BRONTEKST:
+-------+
In een van zijn gesprekken met Müller vraagt Alexander Kluge hem naar de kunst van het interview. Het is juli 1990, ruim een half jaar na de opening van de Muur. De DDR bestaat nog, als democratische staat. Hoeveel interviews Müller sinds oktober-november van het vorig jaar heeft gegeven. Müller zucht, afgrijselijk veel. Bijna dagelijks, meer dan een. Of hij een bepaalde techniek heeft? Müller beschrijft daarop het interview als een toneelsituatie. Als toneelspeler, zegt hij, is hij uitermate afhankelijk van de tegenspeler, de interviewer. En daarvan zijn er vele die hem op de automatische piloot doen springen. Dat zijn vooral die interviewers die hem naar meningen vragen over de actuele politieke kwesties en zijn persoonlijke keuzes, interviewers met ''voyeursvragen''.

    Het zijn niet die interviews, die in de interviewboeken terecht zijn gekomen waaraan Müller zijn medewerking verleende. Daarin staan de interviews van krachtige tegenspelers of kundige aangevers die Müller tot een overtuigend optreden wilden verleiden. Ze geven hem de gelegenheid die zaken voor het voetlicht te brengen die hem in dat breukvlak voor en kort na de ondergang van de DDR bezighouden. Veel van de beelden, de historische referenties, en patronen uit de mythologie die hij in de interviews aanhaalt, kun je zien terugkeren in gedichten, prozateksten, ensceneringen en toneelstukken die hij in zijn laatste jaren heeft geschreven.(9)
+-------+
FRAGMENTEN UIT RIJEN:
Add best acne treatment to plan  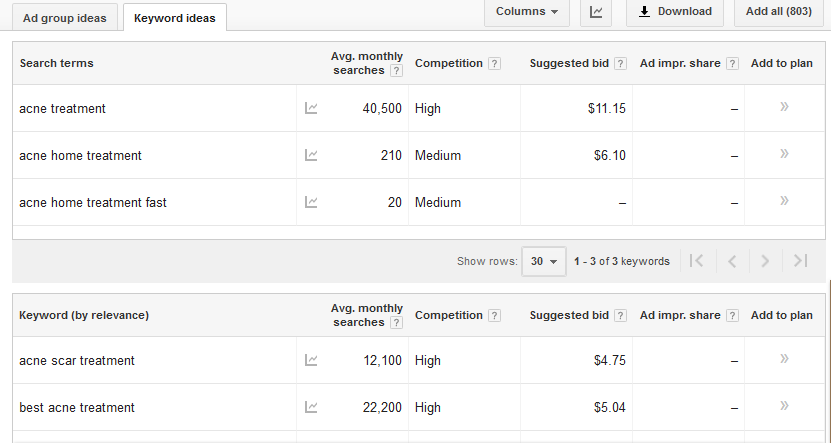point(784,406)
+-------+
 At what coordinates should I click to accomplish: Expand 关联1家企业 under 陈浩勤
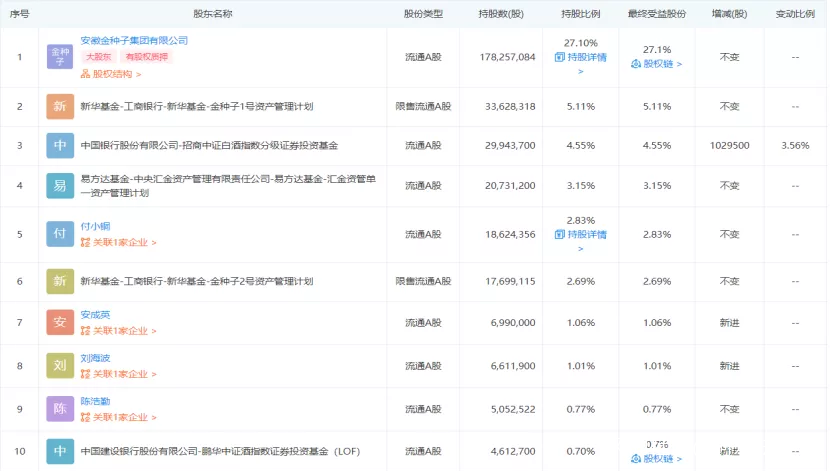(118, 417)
+-------+
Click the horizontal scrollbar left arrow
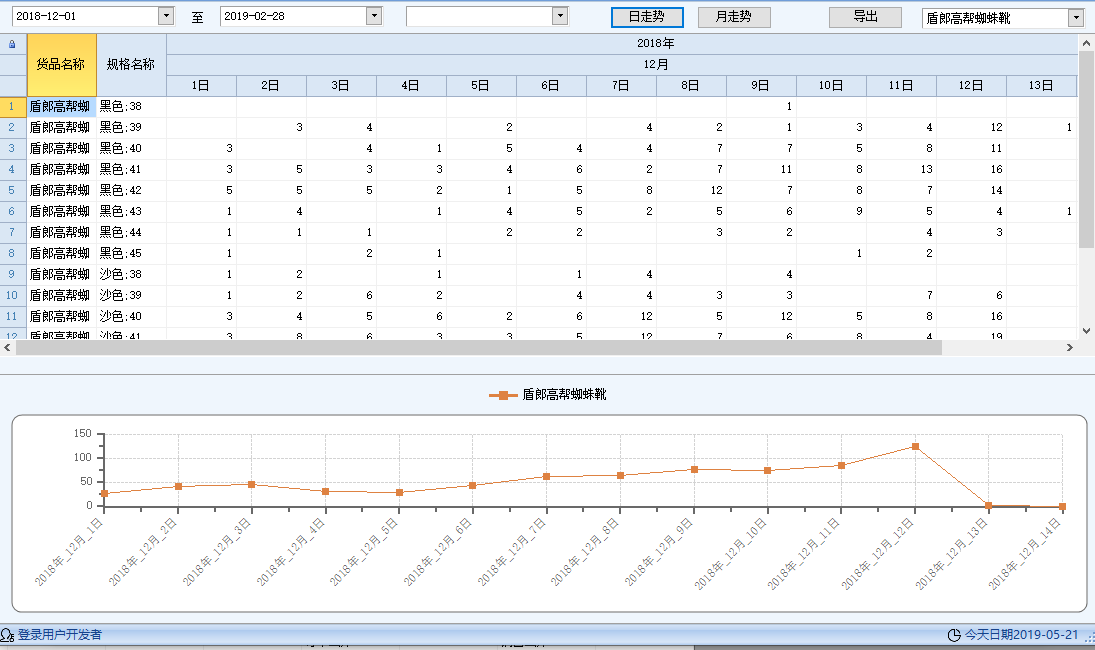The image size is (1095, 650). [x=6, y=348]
+-------+
OPDRACHTEN:
1/ Kun je uit de tekst over Müller het stuk van "In een van zijn" tot en met "interviewers met ''voyeursvragen''." woordelijk overnemen?
2/ Hoe loopt de tekst over Müller verder? Zet hem voort vanaf het punt waar hij ophoudt.
De rijen hebben niets met de tekst over Müller te maken.

ANTWOORDEN:
1/
In een van zijn gesprekken met Müller vraagt Alexander Kluge hem naar de kunst van het interview. Het is juli 1990, ruim een half jaar na de opening van de Muur. De DDR bestaat nog, als democratische staat. Hoeveel interviews Müller sinds oktober-november van het vorig jaar heeft gegeven. Müller zucht, afgrijselijk veel. Bijna dagelijks, meer dan een. Of hij een bepaalde techniek heeft? Müller beschrijft daarop het interview als een toneelsituatie. Als toneelspeler, zegt hij, is hij uitermate afhankelijk van de tegenspeler, de interviewer. En daarvan zijn er vele die hem op de automatische piloot doen springen. Dat zijn vooral die interviewers die hem naar meningen vragen over de actuele politieke kwesties en zijn persoonlijke keuzes, interviewers met ''voyeursvragen''.

2/
    Müller articuleert in de interviews zijn analyse van de geschiedenis van de DDR in het kader van de geschiedenis van Duitsland en Europa als geheel, in het kader van de utopische stromingen, in het kader van de tegenstellingen tussen Europa en Azië, in het kader van de tegenstellingen tussen Rome en Byzantium. De nederlaag van het socialisme noemt hij de tragiek van de twintigste eeuw. Die nederlaag begon al in …

    Op dit punt gekomen, waar ik de reflecties wil weergeven die Müller in de tijd van de breuk gaf op de geschiedenis van de DDR en op zijn rol als kunstenaar en intellectueel daarin, loop ik steeds opnieuw vast in mijn keurige materiaalverzameling. Ik heb een overzichtelijke lijst van terugkerende thema's. Ik heb pakkende citaten, zowel van anekdotes als van analyses. Toch wringt er iets in elke formulering die ik begin. Weergave, ordening staan me tegen. Het weigert in mij om die reflecties samen te brengen in een stroom van zinnen die wordt voortgedreven door de pretentie een geschiedenis te verhelderen. Of ik het linksom of rechtsom probeer, de zinnen onderwerpen zich aan een dodelijke orde van de dag. Ze sluiten af. Ze sluiten uit. Steeds weer tegen die weigering opdenken bezorgt me koppijn.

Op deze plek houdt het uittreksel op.